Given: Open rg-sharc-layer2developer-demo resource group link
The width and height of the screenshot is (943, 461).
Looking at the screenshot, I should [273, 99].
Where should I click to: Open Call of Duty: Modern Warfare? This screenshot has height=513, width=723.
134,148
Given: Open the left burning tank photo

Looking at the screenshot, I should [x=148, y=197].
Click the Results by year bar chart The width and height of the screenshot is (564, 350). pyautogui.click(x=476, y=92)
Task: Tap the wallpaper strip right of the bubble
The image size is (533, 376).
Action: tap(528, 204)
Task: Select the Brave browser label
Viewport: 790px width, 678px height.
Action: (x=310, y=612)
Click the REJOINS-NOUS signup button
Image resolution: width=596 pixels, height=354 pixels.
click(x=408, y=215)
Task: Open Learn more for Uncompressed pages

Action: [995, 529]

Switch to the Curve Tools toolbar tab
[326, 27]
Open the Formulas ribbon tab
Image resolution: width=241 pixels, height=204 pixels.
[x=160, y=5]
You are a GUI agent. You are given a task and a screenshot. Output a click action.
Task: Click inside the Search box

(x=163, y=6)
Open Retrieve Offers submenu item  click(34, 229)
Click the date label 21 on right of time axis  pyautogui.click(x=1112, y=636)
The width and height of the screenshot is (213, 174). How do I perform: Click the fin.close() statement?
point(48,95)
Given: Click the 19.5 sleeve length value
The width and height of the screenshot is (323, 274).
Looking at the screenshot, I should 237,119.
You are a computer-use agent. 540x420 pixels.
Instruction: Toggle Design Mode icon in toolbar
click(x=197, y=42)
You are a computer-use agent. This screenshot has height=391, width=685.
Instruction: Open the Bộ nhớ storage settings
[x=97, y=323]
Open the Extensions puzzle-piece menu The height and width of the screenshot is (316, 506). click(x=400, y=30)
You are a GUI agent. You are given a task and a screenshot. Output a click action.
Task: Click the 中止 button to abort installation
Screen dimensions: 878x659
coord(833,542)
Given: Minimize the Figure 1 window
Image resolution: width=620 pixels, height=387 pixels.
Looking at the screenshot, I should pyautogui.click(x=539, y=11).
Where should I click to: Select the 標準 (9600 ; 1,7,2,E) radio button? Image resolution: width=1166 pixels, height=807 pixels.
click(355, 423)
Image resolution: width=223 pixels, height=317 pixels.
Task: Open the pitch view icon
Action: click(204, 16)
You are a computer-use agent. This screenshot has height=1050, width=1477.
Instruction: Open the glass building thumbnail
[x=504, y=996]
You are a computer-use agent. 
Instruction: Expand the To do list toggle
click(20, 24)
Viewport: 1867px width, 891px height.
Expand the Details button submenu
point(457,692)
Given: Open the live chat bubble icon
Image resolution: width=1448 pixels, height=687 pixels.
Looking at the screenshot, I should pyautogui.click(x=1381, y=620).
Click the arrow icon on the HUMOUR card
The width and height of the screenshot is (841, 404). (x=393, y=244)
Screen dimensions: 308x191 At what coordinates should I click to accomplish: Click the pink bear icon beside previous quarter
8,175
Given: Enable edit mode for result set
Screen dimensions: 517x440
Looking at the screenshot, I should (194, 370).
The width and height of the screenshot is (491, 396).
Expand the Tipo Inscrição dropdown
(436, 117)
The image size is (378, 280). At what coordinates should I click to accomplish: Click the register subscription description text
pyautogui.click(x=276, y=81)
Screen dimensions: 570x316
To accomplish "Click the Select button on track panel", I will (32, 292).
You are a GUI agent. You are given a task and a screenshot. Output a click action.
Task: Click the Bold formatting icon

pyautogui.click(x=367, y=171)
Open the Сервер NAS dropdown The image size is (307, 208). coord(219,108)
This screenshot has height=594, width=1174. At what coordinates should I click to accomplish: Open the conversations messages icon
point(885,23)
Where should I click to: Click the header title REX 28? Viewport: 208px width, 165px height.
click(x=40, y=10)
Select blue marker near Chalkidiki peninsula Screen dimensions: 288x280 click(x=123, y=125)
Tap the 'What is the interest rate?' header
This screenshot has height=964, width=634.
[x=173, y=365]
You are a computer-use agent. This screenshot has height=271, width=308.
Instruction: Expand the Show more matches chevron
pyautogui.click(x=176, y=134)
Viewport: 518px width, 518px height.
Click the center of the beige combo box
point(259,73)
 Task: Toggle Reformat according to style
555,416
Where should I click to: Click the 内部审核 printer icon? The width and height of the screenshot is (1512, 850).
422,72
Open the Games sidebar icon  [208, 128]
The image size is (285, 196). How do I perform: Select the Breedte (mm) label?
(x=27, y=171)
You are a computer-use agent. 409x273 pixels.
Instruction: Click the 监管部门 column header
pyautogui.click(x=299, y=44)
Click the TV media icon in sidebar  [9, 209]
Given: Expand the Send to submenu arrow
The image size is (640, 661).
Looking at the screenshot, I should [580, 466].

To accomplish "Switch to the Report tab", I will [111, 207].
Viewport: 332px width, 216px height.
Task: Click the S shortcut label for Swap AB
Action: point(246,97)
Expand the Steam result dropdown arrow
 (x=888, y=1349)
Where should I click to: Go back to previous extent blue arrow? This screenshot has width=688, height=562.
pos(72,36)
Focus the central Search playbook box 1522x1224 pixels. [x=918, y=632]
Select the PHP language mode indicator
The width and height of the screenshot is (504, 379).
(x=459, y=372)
□ □ □ □
WHAT YOU HAVE TO DO » Output the data from the line containing "Switch to the Curve Tools toolbar tab" through the line containing "(x=163, y=6)", copied verbatim.

EXPECTED ANSWER »
Switch to the Curve Tools toolbar tab
[326, 27]
Open the Formulas ribbon tab
Image resolution: width=241 pixels, height=204 pixels.
[x=160, y=5]
You are a GUI agent. You are given a task and a screenshot. Output a click action.
Task: Click inside the Search box

(x=163, y=6)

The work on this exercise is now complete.